* **Exercise brief**
Every entry below should be printed again exactly as it reads.

START Supplied material

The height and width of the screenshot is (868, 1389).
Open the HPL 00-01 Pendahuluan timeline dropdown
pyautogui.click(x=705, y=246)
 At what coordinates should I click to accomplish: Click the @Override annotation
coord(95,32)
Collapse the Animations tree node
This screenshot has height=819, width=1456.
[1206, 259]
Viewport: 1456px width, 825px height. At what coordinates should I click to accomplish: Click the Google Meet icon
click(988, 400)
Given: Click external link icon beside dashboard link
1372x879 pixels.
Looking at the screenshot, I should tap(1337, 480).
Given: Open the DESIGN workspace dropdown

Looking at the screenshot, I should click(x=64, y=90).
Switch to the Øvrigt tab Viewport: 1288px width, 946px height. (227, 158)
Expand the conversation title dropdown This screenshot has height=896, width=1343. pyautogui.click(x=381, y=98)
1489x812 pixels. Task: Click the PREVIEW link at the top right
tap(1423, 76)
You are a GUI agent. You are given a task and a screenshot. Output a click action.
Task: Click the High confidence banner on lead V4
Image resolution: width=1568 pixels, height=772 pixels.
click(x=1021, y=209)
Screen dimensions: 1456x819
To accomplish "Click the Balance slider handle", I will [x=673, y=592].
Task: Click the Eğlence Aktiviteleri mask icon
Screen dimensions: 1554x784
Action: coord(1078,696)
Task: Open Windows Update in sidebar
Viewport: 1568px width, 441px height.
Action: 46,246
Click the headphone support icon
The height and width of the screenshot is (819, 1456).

END Supplied material

* **Completed exercise**
The height and width of the screenshot is (868, 1389).
Open the HPL 00-01 Pendahuluan timeline dropdown
pyautogui.click(x=705, y=246)
 At what coordinates should I click to accomplish: Click the @Override annotation
coord(95,32)
Collapse the Animations tree node
This screenshot has height=819, width=1456.
[1206, 259]
Viewport: 1456px width, 825px height. At what coordinates should I click to accomplish: Click the Google Meet icon
click(988, 400)
Given: Click external link icon beside dashboard link
1372x879 pixels.
Looking at the screenshot, I should tap(1337, 480).
Given: Open the DESIGN workspace dropdown

Looking at the screenshot, I should click(x=64, y=90).
Switch to the Øvrigt tab Viewport: 1288px width, 946px height. (227, 158)
Expand the conversation title dropdown This screenshot has height=896, width=1343. pyautogui.click(x=381, y=98)
1489x812 pixels. Task: Click the PREVIEW link at the top right
tap(1423, 76)
You are a GUI agent. You are given a task and a screenshot. Output a click action.
Task: Click the High confidence banner on lead V4
Image resolution: width=1568 pixels, height=772 pixels.
click(x=1021, y=209)
Screen dimensions: 1456x819
To accomplish "Click the Balance slider handle", I will [x=673, y=592].
Task: Click the Eğlence Aktiviteleri mask icon
Screen dimensions: 1554x784
Action: coord(1078,696)
Task: Open Windows Update in sidebar
Viewport: 1568px width, 441px height.
Action: 46,246
Click the headphone support icon
The height and width of the screenshot is (819, 1456).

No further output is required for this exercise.